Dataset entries
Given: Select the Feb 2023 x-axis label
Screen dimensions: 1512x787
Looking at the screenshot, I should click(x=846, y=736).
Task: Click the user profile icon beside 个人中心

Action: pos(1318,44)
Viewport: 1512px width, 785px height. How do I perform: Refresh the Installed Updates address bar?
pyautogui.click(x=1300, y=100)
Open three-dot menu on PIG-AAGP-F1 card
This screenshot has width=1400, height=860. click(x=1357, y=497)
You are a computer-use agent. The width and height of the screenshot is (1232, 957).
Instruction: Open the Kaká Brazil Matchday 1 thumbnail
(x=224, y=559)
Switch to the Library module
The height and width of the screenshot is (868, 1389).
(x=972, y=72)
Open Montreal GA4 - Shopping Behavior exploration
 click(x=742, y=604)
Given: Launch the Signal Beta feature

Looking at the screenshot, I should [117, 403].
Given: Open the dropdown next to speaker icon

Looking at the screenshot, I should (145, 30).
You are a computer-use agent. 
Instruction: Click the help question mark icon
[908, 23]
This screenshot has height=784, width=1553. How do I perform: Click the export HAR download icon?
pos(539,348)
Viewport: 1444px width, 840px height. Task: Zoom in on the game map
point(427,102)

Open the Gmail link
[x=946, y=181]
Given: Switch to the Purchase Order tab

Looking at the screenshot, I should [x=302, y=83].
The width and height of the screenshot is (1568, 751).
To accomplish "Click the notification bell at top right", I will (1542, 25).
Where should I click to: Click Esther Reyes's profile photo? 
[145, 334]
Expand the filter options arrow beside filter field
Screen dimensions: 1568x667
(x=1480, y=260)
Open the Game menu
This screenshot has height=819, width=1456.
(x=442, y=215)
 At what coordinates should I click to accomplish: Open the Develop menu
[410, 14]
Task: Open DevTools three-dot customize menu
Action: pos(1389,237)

■ Directions ■
Exact duplication is required for the lines above, from the line that contains "This screenshot has height=784, width=1553." to the line that contains "Open the Game menu", inclusive; omit all others.

■ Result for this exercise ■
This screenshot has height=784, width=1553. How do I perform: Click the export HAR download icon?
pos(539,348)
Viewport: 1444px width, 840px height. Task: Zoom in on the game map
point(427,102)

Open the Gmail link
[x=946, y=181]
Given: Switch to the Purchase Order tab

Looking at the screenshot, I should [x=302, y=83].
The width and height of the screenshot is (1568, 751).
To accomplish "Click the notification bell at top right", I will (1542, 25).
Where should I click to: Click Esther Reyes's profile photo? 
[145, 334]
Expand the filter options arrow beside filter field
Screen dimensions: 1568x667
(x=1480, y=260)
Open the Game menu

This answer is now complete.